Today's attention grabbing Daily Mail headline ("Multiple sclerosis linked to contraceptive pill: Risk could be up to 50% higher in women who take it") will no doubt have caused much alarm.
We've written a blog post to try to give the article some context, and to provide some much needed background:
mssociety.org.uk/ms-researc...
See the full article here:
Great stuff Sorrel!
A great summary of why we should always take a good hard look at the source of a story and if - as in this case - it's a conference report, we should take it with a grain of salt.

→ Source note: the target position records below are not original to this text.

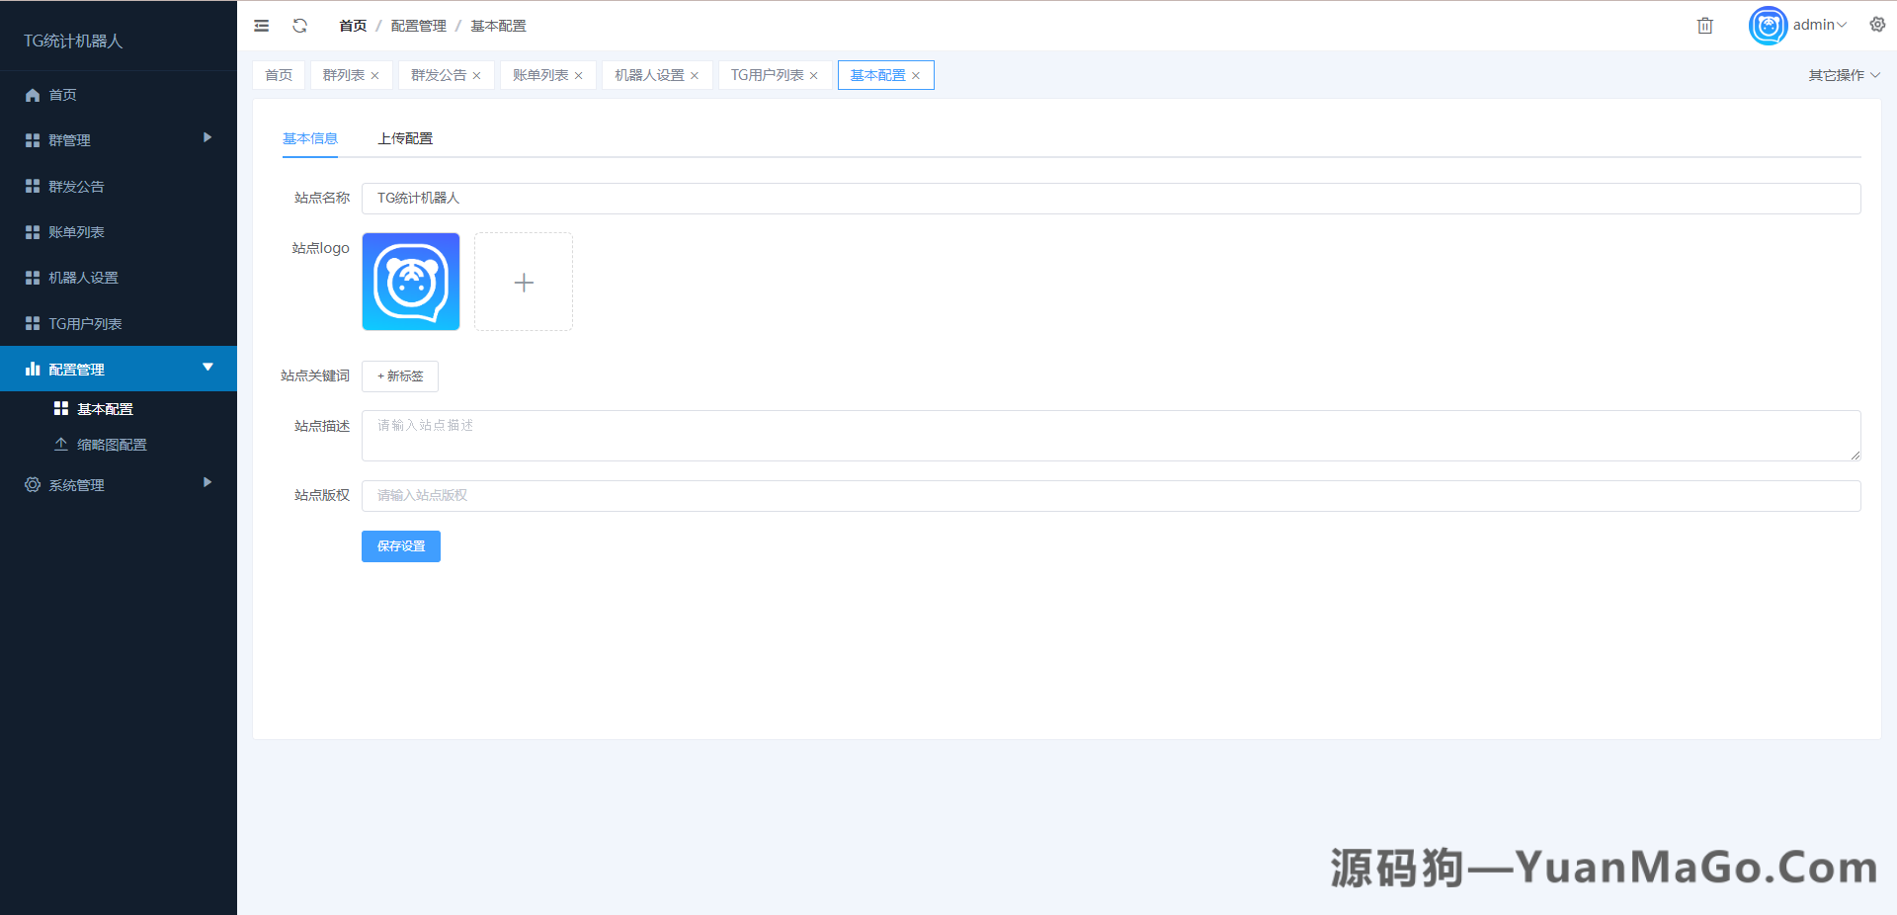The height and width of the screenshot is (915, 1897).
Task: Click the trash clear-cache icon
Action: [1704, 25]
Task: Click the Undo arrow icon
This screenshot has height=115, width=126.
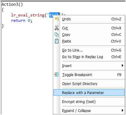Action: 57,19
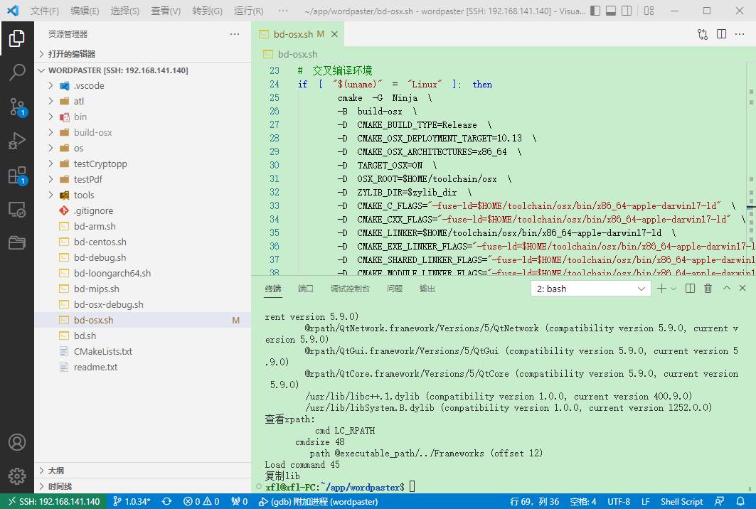756x509 pixels.
Task: Open the Remote Explorer view
Action: (x=16, y=210)

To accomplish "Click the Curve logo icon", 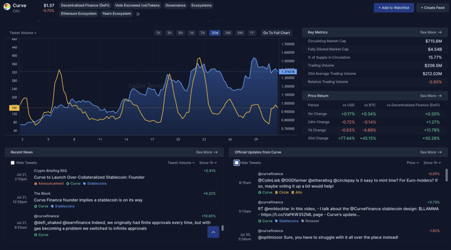I will pos(7,7).
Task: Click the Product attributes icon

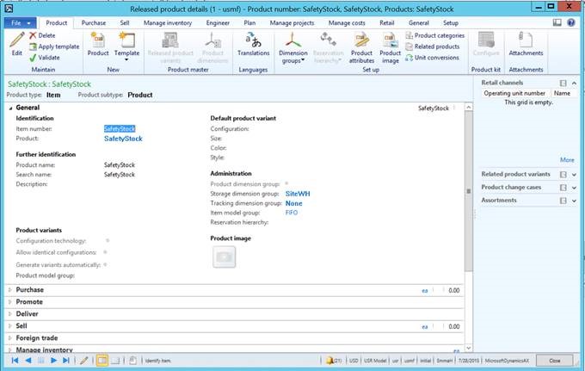Action: pos(362,43)
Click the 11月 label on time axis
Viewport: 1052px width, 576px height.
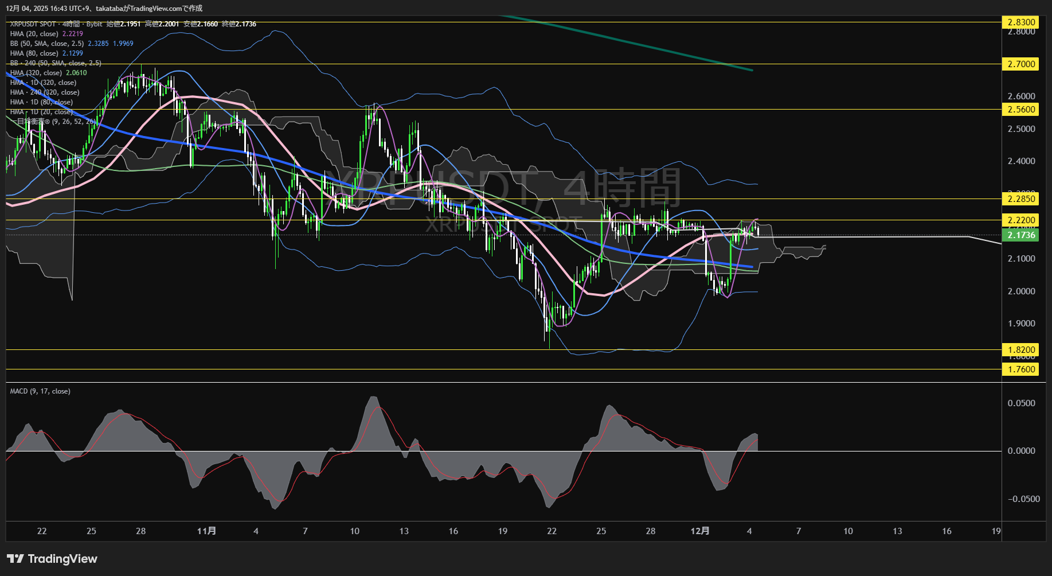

Even from the Daily Mail article I could not see that the pill increased MS risk by up to 50%. It did say that women with MS were up to 50% more likely to have taken the pill, which statistically is not the same thing. But quoting the maximum in a range of values is very poor science and potentially misleading.
I do think it is reprehensible to go public with results which are incomplete and have not even been reviewed by peers at a conference.
The mail article said:
"Those who had used the contraceptives but had stopped at least one month before symptoms started were 50 per cent more likely to develop MS."
But again, this is unhelpful and even meaningless if they do not say what the baseline risk for the population is
There is a real clarity issue here.
Newspaper love saying thing like DOUBLE THE RISK! rather than increase the risk from 1% to 2% , for instance. And the trouble is that researchers fall into the same trap. Researchers should be banned from using relative numbers and use actual figures.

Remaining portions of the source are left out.